Discovering that Grimlock was, in actual fact, the stupidest Transformer ever created, felt like a betrayal. Grimlock's stupidity was a reflection of my taste, and since I didn't want anyone thinking I approved of a dumb character, he probably spent a grand total of 3 months in my life. My parents vowed never to buy me a transformer again, and I grew skeptical of toys with marketing stories. After all, if a freaking robot dinosaur can turn out to be an idiot, no cool-looking toy is safe.
Parents know their kids are going to get bored of cheap, licensed toys. If kids are going to get bored anyway, apps are actually a better investment. They take up less space, you can impulse-buy them from the comfort of your home, and they satisfy the need of the child to engage with their favorite character without spending a lot of money.
Grimlock was a disappointment.
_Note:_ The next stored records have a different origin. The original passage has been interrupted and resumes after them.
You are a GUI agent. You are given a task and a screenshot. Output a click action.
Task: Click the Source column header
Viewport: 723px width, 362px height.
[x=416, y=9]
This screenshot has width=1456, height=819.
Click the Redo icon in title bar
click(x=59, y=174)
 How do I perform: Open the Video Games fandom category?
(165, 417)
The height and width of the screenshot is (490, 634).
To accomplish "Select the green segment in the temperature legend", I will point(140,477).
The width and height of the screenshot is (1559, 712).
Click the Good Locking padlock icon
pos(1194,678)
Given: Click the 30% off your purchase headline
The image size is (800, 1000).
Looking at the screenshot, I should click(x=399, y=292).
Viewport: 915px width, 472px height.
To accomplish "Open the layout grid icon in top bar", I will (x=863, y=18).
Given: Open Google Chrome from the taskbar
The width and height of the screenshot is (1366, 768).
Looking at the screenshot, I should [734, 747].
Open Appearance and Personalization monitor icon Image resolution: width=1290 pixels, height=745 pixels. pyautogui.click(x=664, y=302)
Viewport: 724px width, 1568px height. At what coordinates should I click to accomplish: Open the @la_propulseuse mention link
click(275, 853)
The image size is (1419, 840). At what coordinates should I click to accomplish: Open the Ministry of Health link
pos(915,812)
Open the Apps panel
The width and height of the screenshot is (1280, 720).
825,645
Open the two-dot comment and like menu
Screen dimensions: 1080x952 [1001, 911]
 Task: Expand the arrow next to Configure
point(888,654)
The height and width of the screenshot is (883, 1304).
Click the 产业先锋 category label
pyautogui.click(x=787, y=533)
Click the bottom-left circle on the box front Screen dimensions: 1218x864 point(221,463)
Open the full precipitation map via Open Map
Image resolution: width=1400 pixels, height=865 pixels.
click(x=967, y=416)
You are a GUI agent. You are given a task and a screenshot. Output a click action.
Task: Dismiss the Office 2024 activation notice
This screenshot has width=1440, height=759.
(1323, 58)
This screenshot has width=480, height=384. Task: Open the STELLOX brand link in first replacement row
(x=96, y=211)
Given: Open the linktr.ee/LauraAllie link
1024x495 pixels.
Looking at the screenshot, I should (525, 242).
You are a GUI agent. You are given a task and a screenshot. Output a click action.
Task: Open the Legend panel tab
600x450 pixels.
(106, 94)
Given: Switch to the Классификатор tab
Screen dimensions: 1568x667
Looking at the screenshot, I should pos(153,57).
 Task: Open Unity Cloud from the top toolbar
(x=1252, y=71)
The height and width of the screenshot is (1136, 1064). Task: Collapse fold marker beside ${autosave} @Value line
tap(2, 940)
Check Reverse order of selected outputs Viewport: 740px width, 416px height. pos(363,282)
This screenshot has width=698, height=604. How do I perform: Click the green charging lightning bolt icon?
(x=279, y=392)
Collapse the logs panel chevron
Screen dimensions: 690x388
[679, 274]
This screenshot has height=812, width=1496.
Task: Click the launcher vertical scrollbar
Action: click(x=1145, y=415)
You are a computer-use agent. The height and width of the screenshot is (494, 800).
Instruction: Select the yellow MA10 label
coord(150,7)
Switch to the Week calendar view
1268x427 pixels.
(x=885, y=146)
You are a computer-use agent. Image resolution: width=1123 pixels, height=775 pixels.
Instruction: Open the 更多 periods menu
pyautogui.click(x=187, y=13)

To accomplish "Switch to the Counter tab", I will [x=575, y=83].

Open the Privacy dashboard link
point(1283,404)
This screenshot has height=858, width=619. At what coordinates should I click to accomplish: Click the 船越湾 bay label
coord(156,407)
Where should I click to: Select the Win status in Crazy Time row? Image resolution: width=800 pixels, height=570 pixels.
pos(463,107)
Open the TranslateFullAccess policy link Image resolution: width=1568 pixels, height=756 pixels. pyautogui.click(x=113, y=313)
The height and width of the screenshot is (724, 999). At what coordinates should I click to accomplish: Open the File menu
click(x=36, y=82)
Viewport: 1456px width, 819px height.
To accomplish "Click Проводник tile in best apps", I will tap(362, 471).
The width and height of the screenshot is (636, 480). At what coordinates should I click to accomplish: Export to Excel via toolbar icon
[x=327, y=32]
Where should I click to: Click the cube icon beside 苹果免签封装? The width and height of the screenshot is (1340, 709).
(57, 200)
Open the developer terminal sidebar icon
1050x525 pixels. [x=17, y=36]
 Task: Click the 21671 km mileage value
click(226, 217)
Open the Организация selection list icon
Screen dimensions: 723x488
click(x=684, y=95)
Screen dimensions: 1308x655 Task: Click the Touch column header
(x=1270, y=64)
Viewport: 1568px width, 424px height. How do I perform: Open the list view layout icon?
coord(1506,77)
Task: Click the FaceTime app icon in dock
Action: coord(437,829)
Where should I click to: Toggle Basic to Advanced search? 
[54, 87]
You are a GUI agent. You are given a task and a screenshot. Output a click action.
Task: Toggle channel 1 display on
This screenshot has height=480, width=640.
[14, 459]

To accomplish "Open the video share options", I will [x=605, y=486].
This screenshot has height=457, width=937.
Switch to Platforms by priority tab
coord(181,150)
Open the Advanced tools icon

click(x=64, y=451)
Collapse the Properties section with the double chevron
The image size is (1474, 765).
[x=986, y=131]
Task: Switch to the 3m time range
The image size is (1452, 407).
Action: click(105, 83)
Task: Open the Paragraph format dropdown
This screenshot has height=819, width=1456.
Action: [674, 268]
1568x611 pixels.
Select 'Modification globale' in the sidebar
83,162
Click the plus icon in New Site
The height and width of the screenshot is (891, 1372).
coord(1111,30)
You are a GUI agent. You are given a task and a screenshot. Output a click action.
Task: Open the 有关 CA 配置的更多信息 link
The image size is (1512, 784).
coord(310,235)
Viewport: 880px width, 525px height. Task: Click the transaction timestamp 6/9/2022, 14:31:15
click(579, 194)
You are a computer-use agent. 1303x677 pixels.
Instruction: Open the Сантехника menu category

But there's a better way: Done right, a toy that uses data to learn from children and connectivity to allow a community is a steak that makes its own sizzle.
Self-Sizzling-Steak. It's a thing.
The future of toy marketing is Self Sizzling Steak; products that support communities focused on innovation. These customers become ambassadors for the story that sells the toys. Here are a few examples:
- Roominate, an engineering focused dollhouse construction kit launched on Kickstarter, questions gender roles and allows young girls to construct an electrically wired home.
- Super Fan Art, a website created by a partnership between Hasbro and 3D printing service, Shapeways, allows fans to print their own custom My Little Ponies.
- Littlebits is an open source electronic prototyping system that includes kits for making everything from Korg synthesizers to spaceships co-designed by Nasa.
All three of these examples have a community of customers who willingly share their own designs and ideas online, making it much easier for the companies to collect consumer behavior data after the toy has left the store. These toys' communities have a feedback loop between users and the toy - in effect, a good steak creates more sizzle by itself.
With young makers launching amazing creation products that offer better value in the eyes of both parents and children, major toy companies will continue to lose market share unless they learn to sell the steak, which in this case means selling the actual experience and long-term value of the toy. In order to do this, toy companies must use data collected by their consumers, and by the toy itself.
Successful toy companies of the future will no longer rely on sales and focus groups to design one-off, sizzle style promotions. Instead, they will support toy user communities, and create steak-story-sizzle feedback loops that will reach new audiences and promote innovative new toys. This a a radical shift in the way traditional toys are marketed, and it will be interesting to see if giants like Mattel and Hasbro can make the shift.